• [REQUIRED TASKS]
1 – Answer these from the Heaven's Gate review:
(a) At what number on the list does the film appear?
(b) Who directed it?
(c) How long is the film actually?
2 – Recast the paragraph of the Heaven's Gate review that begins "I was relieved to learn the director" as a short bulleted list that keeps its main facts.
3 – Resume the Heaven's Gate review right after its final sentence, in the same voice.

• [DOCUMENT]
━━━━━━━━━━━━━━━━

Heaven’s Gate is a term I hear referenced occasionally in all sorts of context, but I wasn’t sure why until I made it to number ninety eight on this list. The relative placement of this film within the top one hundred is appropriate, it made the cut but just barely, a clear indication of it’s polarizing position in the history of American cinematic greatness.

When I first looked up the movie to see where it was streaming I Googled “Heaven’s Gate” and saw most results were related to a the infamous cult of the same name that was founded five years before the movie was released in 1981, and ended with a mass suicide at the bequest of the cult leader in 1997. After narrowing the search to the film I saw the run time according to the Google summary was over five hours. and it was described as a “romantic western”.

I was relieved to learn the director was Michael Cimino, the man behind The Deer Hunter which I really enjoyed, and that in reality the film was only a manageable three and a half hours. I then wandered down the results page and saw that for the last forty years that have been two schools of thought: one is that Heaven’s Gate is an aberrant failure and representative of directorial hubris gone dismally awry, and two, Heaven’s Gate is a magnificent film that was unfairly panned by critics and misunderstood by the philistine masses before it had a chance to prove it’s worth.

Also, the budget was huge and it’s considered a historic financial flop that would forever taint Cimino’s career.

With that in mind, I started the film.

I’m an employee of Harvard University and a lifelong New Englander so I’m always excited to see scenes set at the university, which is where this movie opens. Except, it’s definitely not Harvard and the film crew seems to think that any Cambridge will do. I know I’m splitting hairs but it was the first paper cut in a long series of wounds the film slowly inflicts.

━━━━━━━━━━━━━━━━

Text and element pointing lines:
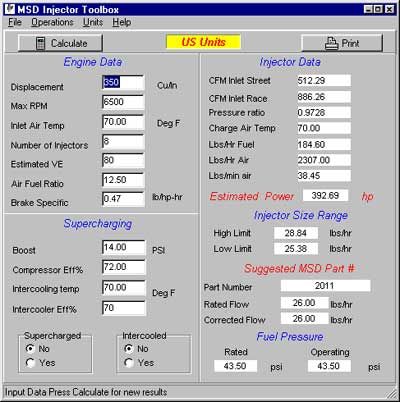Screen dimensions: 400x402
Task: Click the app icon in title bar
Action: coord(9,9)
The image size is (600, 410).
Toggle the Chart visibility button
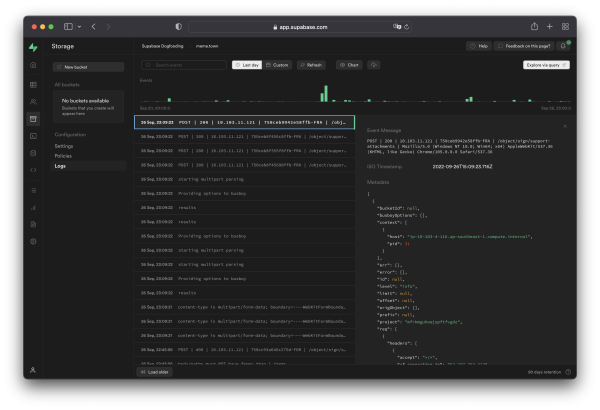pos(350,65)
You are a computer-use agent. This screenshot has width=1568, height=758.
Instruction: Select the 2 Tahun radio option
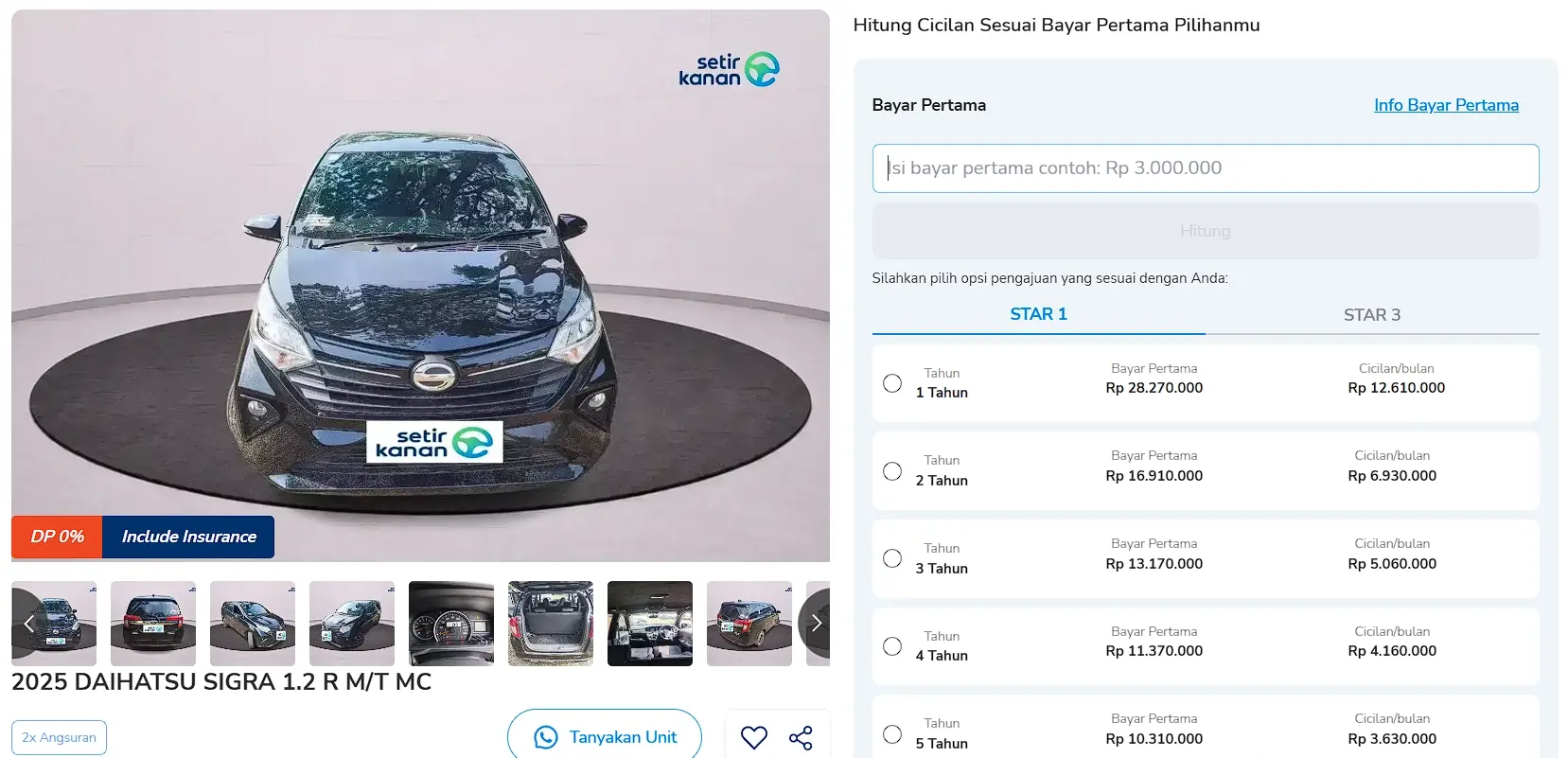(892, 471)
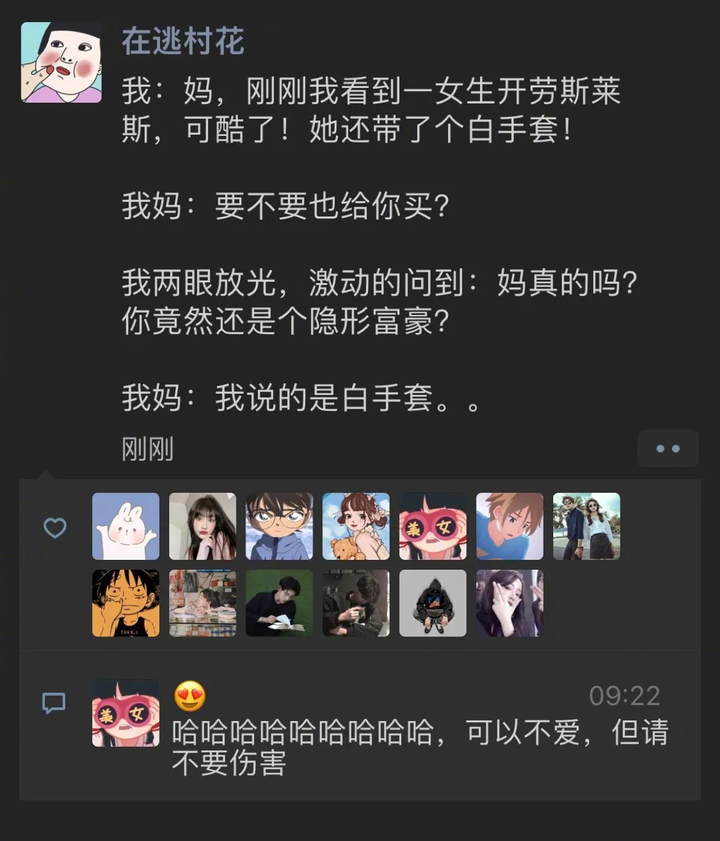Tap the heart likes icon
Screen dimensions: 720x841
click(x=55, y=528)
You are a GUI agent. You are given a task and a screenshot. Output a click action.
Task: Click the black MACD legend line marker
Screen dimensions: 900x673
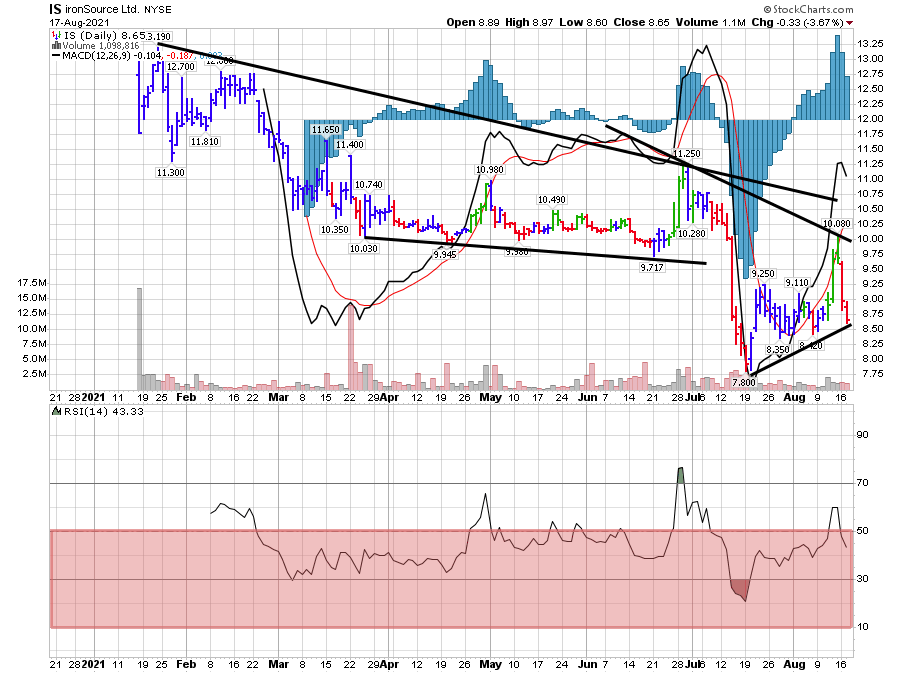point(56,57)
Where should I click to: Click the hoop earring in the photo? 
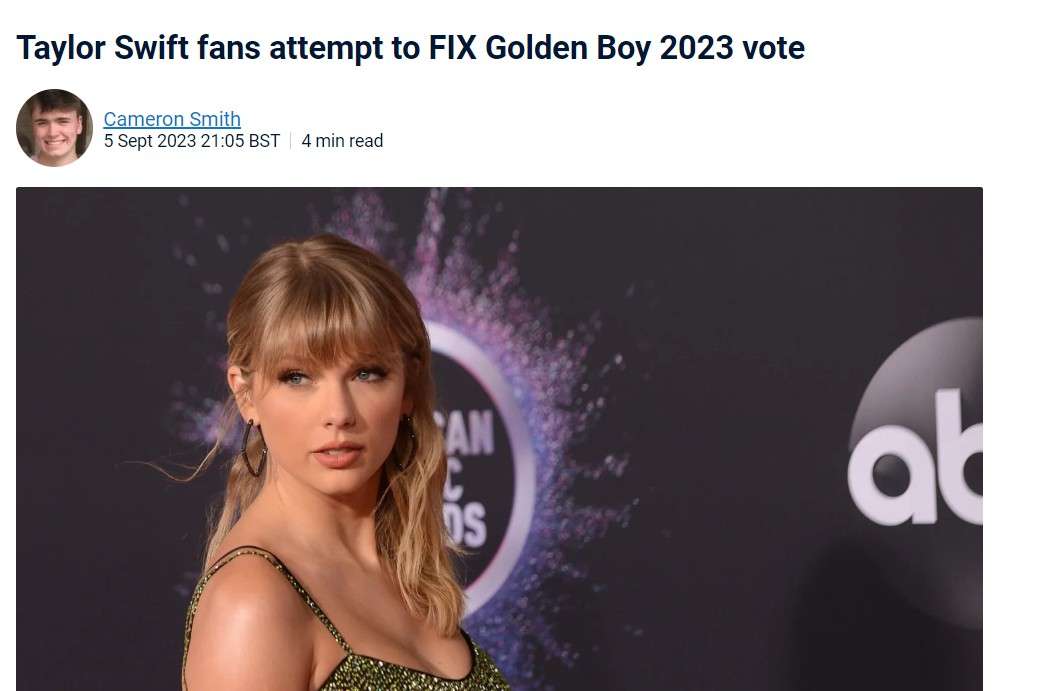[253, 448]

━━━━━━━━━━━━━━━━

• [FINAL ANSWERS]
1 –
(a) Number ninety-eight.
(b) Michael Cimino.
(c) Three and a half hours.

2 –
- The director was Michael Cimino, who also made The Deer Hunter, which the writer enjoyed.
- The film actually runs a manageable three and a half hours.
- For forty years there have been two schools of thought about it:
  - It is an aberrant failure that shows directorial hubris gone badly wrong.
  - It is a magnificent film that critics unfairly panned and the public misunderstood before it could prove its worth.

3 –
Anyway, there’s a group of boys graduating in 1870 into a world where they have every advantage — there’s drinking, fighting, bonding, and transformation before we jump from the east coast to the western territories of Wyoming. Here, the gang is separated and no longer united by collegiate crimson ties. A two sentence plot description: European homesteaders are buying land, moving west, and the established cattle barons are threatened by their numbers and growing autonomy. They accuse the immigrants of stealing their livestock (which is occasionally true if they are starving and need to sustain their families) and establish a “kill list” of the settlers which will eventually lead to the real life Johnson County War, where the hired guns of the cattle barons work to besiege and try to stamp out the settlers.

I’ll start with what I liked about the movie — there were times that the camera work was joyful and used a mechanism of the story. Specifically, an early scene when the enforcer for the elite, Nathan Champion (Christopher Walken) shot a livestock thief through a sheet and we watch him stroll away unbothered through the bullet hole. I also was entranced and delighted by the roller rink scene and bluegrass band jamming as the citizens forget their troubles and roll around in unusual delight. During the battle, I was impressed by Cimino’s choice to occasionally pull back from the grind and gore of combat to show how minuscule the battle is in the context of the rising Rocky Mountains behind them. It gives a unique to perspective to the scene that is judicious and tasteful in way that most directors shy away from in these moments — to me it says “look at the vast Earth and beauty of this land, which is bountiful enough for all to sustain themselves — why then do these people slaughter each other?”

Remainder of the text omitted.